There is an ethical stigma around this policy change. Should the Fed be concerned with
the global effect of their policy on other counties? Each country ultimately has their own best
interests at the core of their agenda. Political agenda directly influences economic actions and
reactions. For the U.S. two leading goals that drive policy are high employment and stable

prices, within home borders. Fluctuations or relative price difference will have an effect global
exchange rates. In order for one country gain an inflow of FDI, another will experience
retraction, as there is a limited amount of FDI flowing through the global economy.
Changes in U.S. fiscal policy will also influence the kinds of assets investors choose for
their portfolios. With the current interest rates, riskier assets, like junk bonds, have been
yielding higher returns. If the Fed adjusts rates, the yield from investment in safer assets will
rise and the investors will follow the money. Strategies and business styles differ across
culture, creating differences in how the investors will react to economic changes. The supply
and demand of FDI is subject to change at anytime and if changed abruptly, could trigger an
economic crisis.
Economic gain and loss can not be fully balanced on a global scale. The U.S. is tightly
engaged with China in global trade, but the benefits differ from each perspective. Currently,
the U.S. is in a massive trade deficit with China because imports are greatly exceeding exports.

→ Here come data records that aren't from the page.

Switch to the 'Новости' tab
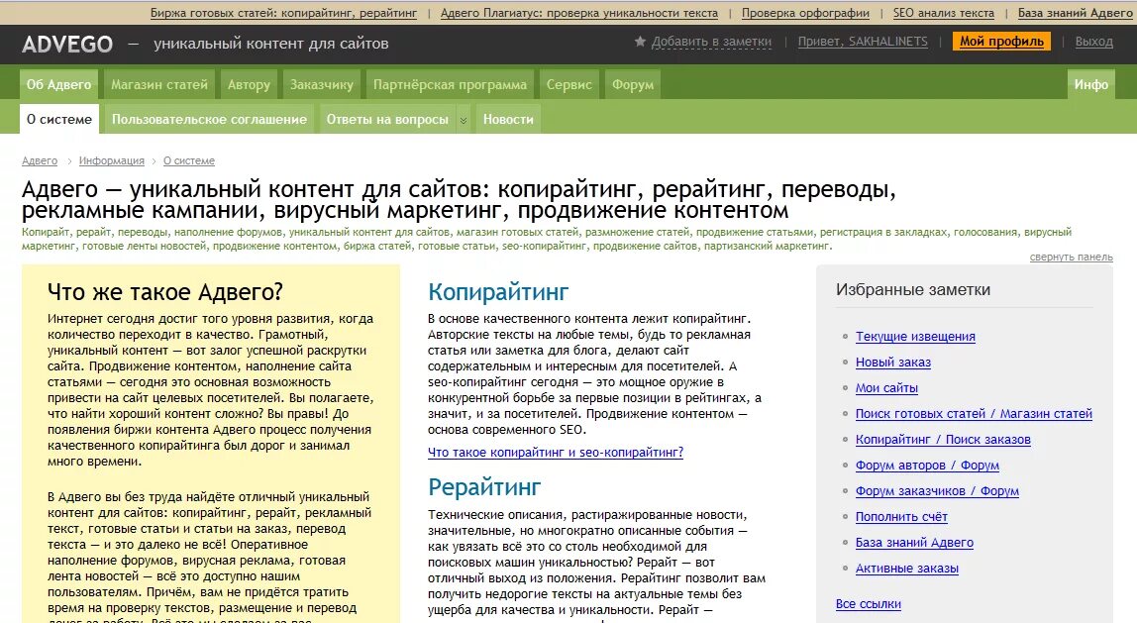1137x623 pixels. (507, 118)
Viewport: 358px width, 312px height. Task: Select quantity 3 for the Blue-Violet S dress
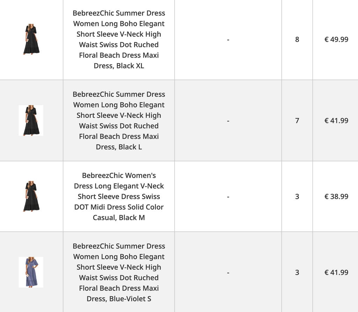pyautogui.click(x=297, y=272)
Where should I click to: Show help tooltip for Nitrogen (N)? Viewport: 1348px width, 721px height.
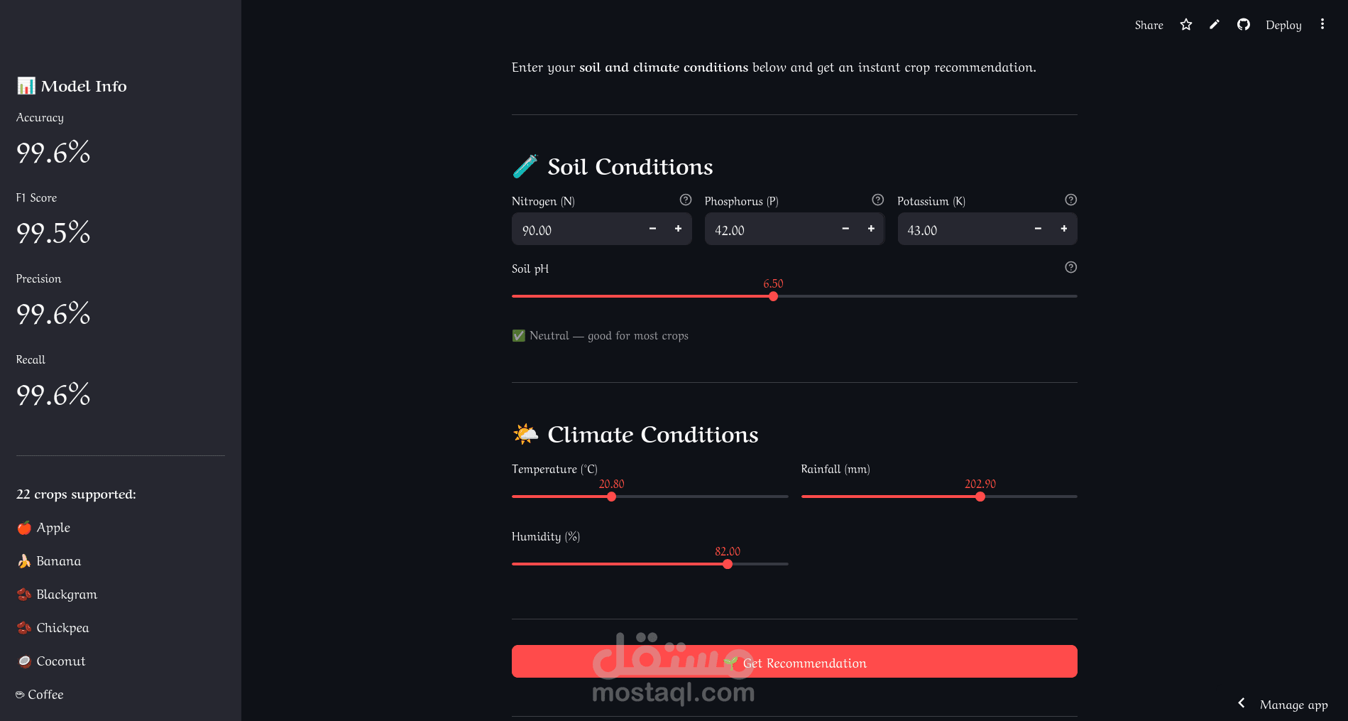685,200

However, this deficit can not be attached to a strictly positive or negative classification. The
U.S. has stimulated the Chinese economy through manufacturing by increasing jobs. Higher
employment has allowed greater market participation from the Chinese middle class in the
exchange of goods and services. The trade relationship between China and the U.S. is
intertwined, creating risks and benefits for both parties. The game of FDI is strategically
approached by each country, with the ultimate goal of profit.